▶ [SOURCE DATA]:
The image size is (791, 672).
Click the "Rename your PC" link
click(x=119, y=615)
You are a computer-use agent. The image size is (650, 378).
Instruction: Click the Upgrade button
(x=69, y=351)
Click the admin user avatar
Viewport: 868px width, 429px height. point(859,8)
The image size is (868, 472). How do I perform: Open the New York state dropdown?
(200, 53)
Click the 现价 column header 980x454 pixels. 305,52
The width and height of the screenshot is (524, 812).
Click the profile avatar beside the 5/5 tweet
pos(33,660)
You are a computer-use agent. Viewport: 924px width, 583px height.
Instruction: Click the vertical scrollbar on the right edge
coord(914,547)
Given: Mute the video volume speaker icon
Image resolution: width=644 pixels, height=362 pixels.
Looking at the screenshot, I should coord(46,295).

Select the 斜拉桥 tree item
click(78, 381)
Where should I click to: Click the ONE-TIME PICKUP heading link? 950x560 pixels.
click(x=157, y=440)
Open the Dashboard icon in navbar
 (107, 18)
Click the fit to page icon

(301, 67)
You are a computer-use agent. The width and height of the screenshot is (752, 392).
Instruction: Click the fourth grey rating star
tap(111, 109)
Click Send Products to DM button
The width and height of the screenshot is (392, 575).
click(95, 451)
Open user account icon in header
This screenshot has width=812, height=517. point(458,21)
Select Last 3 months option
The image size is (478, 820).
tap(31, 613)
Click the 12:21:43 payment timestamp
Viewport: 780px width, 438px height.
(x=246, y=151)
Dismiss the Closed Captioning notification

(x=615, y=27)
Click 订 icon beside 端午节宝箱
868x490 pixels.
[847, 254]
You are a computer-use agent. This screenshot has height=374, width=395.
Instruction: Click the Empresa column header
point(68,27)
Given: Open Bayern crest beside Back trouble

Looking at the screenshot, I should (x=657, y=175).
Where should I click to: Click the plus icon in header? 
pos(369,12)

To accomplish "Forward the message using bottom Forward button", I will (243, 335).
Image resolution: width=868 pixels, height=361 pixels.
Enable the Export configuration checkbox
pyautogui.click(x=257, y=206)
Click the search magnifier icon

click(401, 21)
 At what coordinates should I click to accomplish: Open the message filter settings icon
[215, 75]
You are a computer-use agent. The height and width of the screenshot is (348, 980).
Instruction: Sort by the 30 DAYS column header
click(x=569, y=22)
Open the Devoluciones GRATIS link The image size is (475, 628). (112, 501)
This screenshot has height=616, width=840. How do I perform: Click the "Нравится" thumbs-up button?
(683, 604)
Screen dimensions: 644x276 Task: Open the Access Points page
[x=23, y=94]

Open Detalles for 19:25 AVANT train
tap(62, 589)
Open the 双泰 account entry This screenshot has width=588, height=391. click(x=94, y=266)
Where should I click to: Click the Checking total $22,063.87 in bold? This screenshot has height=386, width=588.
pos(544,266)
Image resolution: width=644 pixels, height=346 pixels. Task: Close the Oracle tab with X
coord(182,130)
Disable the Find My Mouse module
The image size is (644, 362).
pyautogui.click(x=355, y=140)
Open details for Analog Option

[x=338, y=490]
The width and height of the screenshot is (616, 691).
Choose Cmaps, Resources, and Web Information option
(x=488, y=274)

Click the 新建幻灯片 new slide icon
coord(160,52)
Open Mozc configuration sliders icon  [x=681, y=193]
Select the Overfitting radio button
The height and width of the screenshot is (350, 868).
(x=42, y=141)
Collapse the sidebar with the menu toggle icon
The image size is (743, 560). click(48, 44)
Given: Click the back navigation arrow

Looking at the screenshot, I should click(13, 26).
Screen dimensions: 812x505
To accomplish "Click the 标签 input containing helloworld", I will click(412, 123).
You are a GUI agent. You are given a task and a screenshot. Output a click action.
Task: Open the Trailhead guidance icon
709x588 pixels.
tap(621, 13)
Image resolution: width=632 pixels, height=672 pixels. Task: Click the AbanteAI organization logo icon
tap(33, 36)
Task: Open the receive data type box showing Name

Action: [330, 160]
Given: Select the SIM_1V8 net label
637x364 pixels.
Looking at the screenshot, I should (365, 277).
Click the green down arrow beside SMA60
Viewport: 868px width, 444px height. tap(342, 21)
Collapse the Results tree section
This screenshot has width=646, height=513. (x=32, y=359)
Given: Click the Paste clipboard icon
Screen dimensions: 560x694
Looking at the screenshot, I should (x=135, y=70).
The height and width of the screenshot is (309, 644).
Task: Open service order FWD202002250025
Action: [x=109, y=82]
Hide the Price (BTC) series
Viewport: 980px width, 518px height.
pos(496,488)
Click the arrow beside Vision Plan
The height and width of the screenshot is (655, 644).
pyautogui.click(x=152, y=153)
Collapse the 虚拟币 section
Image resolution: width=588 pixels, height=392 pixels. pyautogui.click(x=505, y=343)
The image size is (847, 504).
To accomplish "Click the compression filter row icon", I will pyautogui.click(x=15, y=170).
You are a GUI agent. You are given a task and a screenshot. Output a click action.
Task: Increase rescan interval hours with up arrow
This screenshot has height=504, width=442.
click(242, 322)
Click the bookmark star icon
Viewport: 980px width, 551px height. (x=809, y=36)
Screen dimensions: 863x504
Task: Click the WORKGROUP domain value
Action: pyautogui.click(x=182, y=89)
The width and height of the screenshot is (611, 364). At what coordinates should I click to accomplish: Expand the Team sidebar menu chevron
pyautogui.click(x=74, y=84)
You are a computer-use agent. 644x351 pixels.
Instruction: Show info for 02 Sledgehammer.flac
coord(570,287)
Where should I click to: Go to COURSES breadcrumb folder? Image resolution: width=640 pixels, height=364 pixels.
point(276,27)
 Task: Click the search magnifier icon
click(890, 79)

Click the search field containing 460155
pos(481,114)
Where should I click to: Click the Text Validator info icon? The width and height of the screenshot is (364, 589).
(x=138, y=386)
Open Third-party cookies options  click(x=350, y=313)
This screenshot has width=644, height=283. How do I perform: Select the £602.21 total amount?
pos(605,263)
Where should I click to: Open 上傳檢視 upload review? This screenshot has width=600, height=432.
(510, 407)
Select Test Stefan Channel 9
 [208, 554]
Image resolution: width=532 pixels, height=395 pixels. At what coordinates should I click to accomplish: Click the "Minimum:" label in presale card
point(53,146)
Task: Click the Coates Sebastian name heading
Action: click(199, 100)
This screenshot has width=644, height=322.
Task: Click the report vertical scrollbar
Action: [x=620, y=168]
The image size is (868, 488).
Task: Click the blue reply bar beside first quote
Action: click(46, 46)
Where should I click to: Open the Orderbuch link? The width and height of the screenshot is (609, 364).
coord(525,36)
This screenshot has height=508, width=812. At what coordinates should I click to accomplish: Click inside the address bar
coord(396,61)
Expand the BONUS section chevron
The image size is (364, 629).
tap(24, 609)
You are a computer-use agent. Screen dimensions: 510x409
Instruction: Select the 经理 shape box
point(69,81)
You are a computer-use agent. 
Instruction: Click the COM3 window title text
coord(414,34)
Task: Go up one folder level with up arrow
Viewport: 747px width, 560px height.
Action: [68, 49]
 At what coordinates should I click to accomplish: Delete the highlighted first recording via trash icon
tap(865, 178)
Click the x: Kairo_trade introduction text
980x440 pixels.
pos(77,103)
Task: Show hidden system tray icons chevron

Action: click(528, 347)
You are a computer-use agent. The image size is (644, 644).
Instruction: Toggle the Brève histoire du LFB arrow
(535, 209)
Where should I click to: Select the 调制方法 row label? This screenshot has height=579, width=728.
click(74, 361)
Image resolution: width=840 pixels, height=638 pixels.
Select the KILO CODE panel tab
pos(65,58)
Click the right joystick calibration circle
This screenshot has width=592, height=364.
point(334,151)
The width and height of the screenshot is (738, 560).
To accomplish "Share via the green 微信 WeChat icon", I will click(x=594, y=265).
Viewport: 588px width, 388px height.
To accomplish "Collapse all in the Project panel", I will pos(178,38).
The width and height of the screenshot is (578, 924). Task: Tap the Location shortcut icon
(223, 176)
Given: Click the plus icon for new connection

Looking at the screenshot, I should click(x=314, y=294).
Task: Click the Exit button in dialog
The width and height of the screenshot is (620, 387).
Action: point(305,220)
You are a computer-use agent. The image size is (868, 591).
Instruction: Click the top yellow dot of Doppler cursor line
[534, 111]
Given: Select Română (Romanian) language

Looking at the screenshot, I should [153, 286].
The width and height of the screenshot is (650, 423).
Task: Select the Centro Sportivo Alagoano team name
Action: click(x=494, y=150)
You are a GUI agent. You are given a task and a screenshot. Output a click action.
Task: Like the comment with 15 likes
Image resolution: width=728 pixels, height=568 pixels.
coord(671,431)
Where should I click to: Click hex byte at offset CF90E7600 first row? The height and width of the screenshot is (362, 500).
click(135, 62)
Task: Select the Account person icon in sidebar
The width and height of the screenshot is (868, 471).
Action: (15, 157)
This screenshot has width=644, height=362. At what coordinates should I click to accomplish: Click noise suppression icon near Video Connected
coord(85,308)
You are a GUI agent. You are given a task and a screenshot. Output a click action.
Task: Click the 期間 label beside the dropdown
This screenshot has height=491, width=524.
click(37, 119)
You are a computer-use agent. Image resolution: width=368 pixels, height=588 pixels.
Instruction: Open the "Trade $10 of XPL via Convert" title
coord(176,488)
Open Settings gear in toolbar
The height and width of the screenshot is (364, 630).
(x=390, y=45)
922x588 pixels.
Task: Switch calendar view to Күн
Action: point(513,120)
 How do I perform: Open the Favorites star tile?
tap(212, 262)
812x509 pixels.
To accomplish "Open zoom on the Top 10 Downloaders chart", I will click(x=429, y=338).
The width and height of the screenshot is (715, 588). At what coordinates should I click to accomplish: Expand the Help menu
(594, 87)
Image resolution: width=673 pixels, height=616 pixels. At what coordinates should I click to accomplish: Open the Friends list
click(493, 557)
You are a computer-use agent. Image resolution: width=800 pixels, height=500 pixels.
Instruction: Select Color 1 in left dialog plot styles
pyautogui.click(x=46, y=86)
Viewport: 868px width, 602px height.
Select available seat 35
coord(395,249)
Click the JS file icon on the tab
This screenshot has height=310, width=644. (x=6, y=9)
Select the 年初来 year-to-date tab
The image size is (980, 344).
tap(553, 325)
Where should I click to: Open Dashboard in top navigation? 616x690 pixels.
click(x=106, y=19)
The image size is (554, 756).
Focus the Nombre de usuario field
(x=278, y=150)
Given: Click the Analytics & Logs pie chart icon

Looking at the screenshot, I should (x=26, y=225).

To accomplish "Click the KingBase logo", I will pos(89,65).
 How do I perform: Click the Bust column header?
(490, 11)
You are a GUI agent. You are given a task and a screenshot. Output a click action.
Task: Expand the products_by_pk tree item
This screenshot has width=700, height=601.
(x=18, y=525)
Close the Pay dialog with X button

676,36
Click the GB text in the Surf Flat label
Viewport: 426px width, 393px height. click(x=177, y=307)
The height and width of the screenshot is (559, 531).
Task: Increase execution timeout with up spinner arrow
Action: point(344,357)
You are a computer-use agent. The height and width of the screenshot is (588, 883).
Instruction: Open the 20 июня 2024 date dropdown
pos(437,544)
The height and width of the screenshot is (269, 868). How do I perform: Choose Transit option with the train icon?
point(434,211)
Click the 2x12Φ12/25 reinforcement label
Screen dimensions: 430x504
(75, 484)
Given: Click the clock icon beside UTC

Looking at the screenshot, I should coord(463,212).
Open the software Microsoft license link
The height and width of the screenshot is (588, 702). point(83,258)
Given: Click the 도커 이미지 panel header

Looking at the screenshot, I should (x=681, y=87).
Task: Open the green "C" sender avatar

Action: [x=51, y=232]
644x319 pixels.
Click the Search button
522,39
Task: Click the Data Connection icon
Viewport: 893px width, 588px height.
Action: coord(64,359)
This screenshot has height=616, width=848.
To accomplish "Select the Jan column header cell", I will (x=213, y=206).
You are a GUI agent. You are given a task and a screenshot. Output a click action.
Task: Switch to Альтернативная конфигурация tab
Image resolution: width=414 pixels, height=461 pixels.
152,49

▶ [WHAT NEEDS TO BE DONE]: Look above for the line holding "This screenshot has width=592, height=364." and the line holding "812x509 pixels.". Retype both, and every line between them, word for word and nothing else.

▶ [EXERCISE ANSWER]:
This screenshot has width=592, height=364.
point(334,151)
The width and height of the screenshot is (738, 560).
To accomplish "Share via the green 微信 WeChat icon", I will click(x=594, y=265).
Viewport: 588px width, 388px height.
To accomplish "Collapse all in the Project panel", I will pos(178,38).
The width and height of the screenshot is (578, 924). Task: Tap the Location shortcut icon
(223, 176)
Given: Click the plus icon for new connection

Looking at the screenshot, I should click(x=314, y=294).
Task: Click the Exit button in dialog
The width and height of the screenshot is (620, 387).
Action: point(305,220)
You are a computer-use agent. The image size is (868, 591).
Instruction: Click the top yellow dot of Doppler cursor line
[534, 111]
Given: Select Română (Romanian) language

Looking at the screenshot, I should [153, 286].
The width and height of the screenshot is (650, 423).
Task: Select the Centro Sportivo Alagoano team name
Action: click(x=494, y=150)
You are a GUI agent. You are given a task and a screenshot. Output a click action.
Task: Like the comment with 15 likes
Image resolution: width=728 pixels, height=568 pixels.
coord(671,431)
Where should I click to: Click hex byte at offset CF90E7600 first row? The height and width of the screenshot is (362, 500).
click(135, 62)
Task: Select the Account person icon in sidebar
The width and height of the screenshot is (868, 471).
Action: (15, 157)
This screenshot has width=644, height=362. At what coordinates should I click to accomplish: Click noise suppression icon near Video Connected
coord(85,308)
You are a GUI agent. You are given a task and a screenshot. Output a click action.
Task: Click the 期間 label beside the dropdown
This screenshot has height=491, width=524.
click(37, 119)
You are a computer-use agent. Image resolution: width=368 pixels, height=588 pixels.
Instruction: Open the "Trade $10 of XPL via Convert" title
coord(176,488)
Open Settings gear in toolbar
The height and width of the screenshot is (364, 630).
(x=390, y=45)
922x588 pixels.
Task: Switch calendar view to Күн
Action: point(513,120)
 How do I perform: Open the Favorites star tile?
tap(212, 262)
812x509 pixels.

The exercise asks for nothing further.